Speech-to-text app

Hi,
I’m looking for an app to do speech-to-text. There are several posts on the forum about the opposite, but I haven’t found anything for converting voice to text.
I’m looking for an app that will do translations locally, without relying on a permanent internet connection.
I tried Handy (https://handy.computer/), but the app crashes. I just found Speech Notes (https://flathub.org/en/apps/net.mkiol.SpeechNote) through a search.
Have any of you used these apps, or others?

After a bit of searching everything seemed to complicated for me but plenty of people here have more experience.
Speech Note keep coming up as a good option.
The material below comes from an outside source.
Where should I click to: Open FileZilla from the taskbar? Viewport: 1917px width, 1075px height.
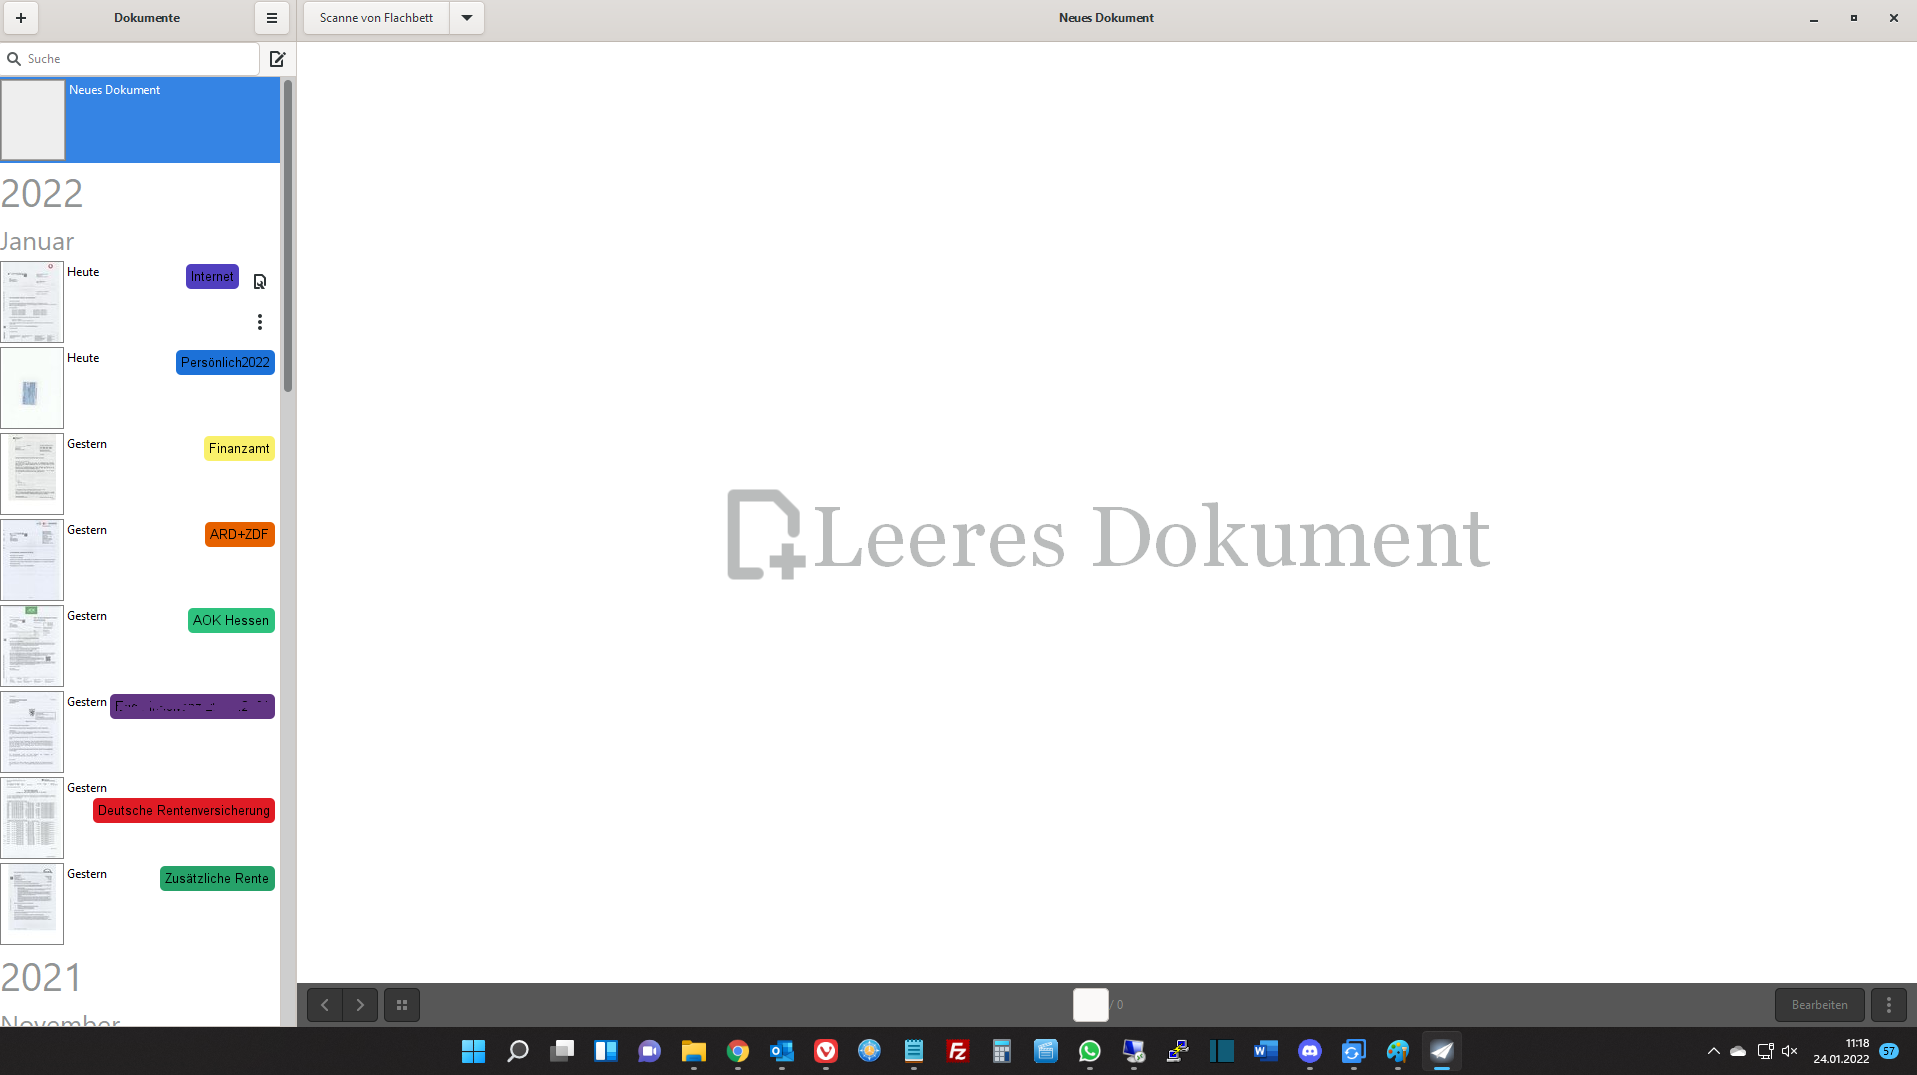tap(957, 1051)
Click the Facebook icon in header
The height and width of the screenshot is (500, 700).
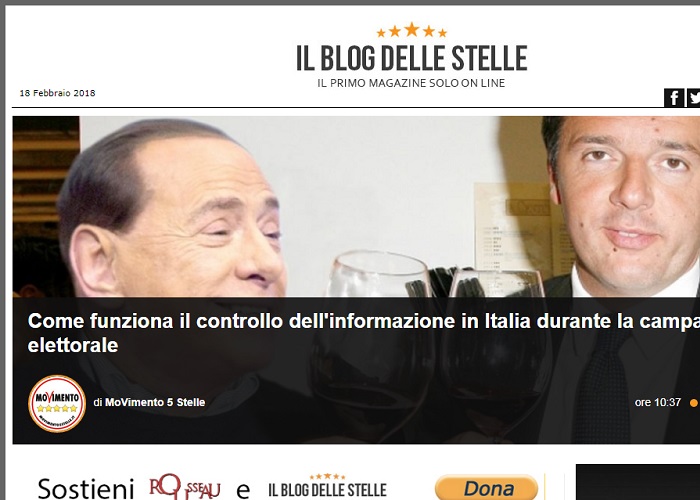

It's in the Zorin/Gnome Software app.

1 Like


:wink:


1 Like

Have any of you tried it yet?
Is the transcription of good quality? That may depend on the language...

Sorry I have not.

Sorry I have not either.


Using Perplexity search engine in Zen Browser (A.I.?) comes back with:

"The best speech-to-text app on Linux currently is BlabbyAI for Linux, a native desktop application that integrates AI-powered speech-to-text across all major Linux distributions and works system-wide across all Linux applications. It offers highly accurate transcription with automatic punctuation, capitalization, and grammar correction. It is praised for seamless integration with applications like LibreOffice, Thunderbird, Slack, and VS Code, making it a versatile tool for any Linux desktop user.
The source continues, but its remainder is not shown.